Edit: I've really enjoyed everyone's examples (especially the pictures!), but I was mostly looking for a general theorem. For instance, a similar statement to mine is, Can the mapping cylinder of every finite-sheeted covering map of a finite graph be embedded in $\mathbb{R}^3$? This is the level of generality I'd be most interested in. On second thought, and after reading the comments, I think a community wiki list of interesting examples (like those below) would be more helpful to other instructors. If you have any more, please post them!
I recently taught my students about covering maps of topological spaces, using the classic example of the real line winding onto to the circle. This covering map can be exhibited in real life (well, not all of it, but a representative chunk). All other covering maps of the circle really can be exhibited with string. Other things that can be exhibited include winding the upper half plane onto the punctured plane, although this is equivalent to the real line covering the circle.

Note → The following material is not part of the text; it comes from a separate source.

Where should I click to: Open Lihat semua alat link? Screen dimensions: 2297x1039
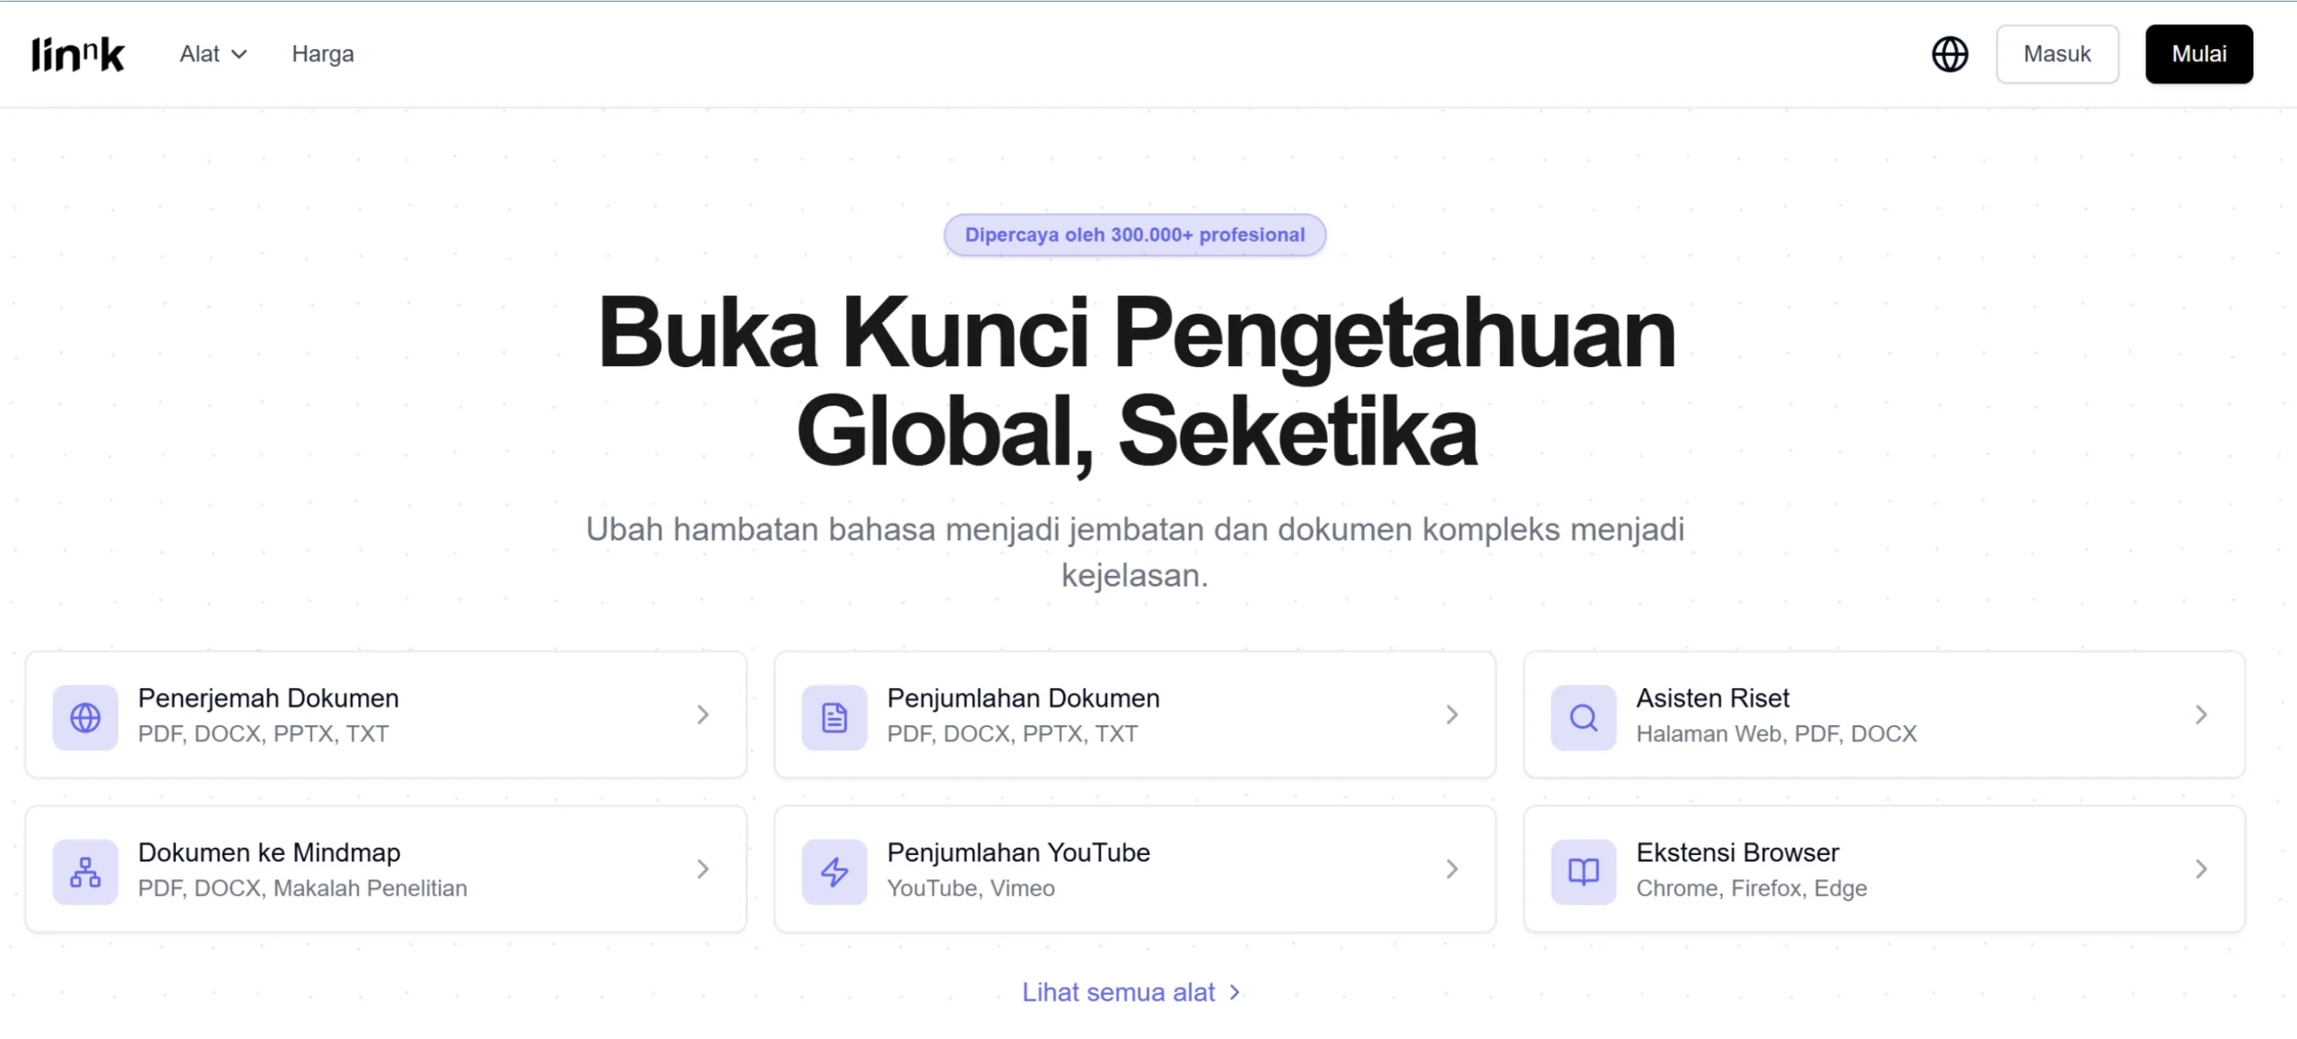pos(1132,991)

After some thought, it seems that some graph coverings (like a double cover of the figure eight) can be realized in real life, while it seems that nontrivial surface coverings cannot be exhibited unless the circle has boundary. My question is,
What is the class of covering maps of graphs or two-dimensional CW-complexes that can be realized in 3-space, i.e. so that there is a homotopy of the covering space in $\mathbb{R}^3$ onto the base space which is an isotopy for $0\leq t< 1$ and is the covering map for $t=1$?
(This is my working definition of "real life homotopy", since we allow things to touch but not pass through each other. There may be a better definition.)
Best Answer
My favourite example of a real-life covering space is a multi-level parking garage, along with all up-down ramps. Wander around for a while, and you're on a different deck.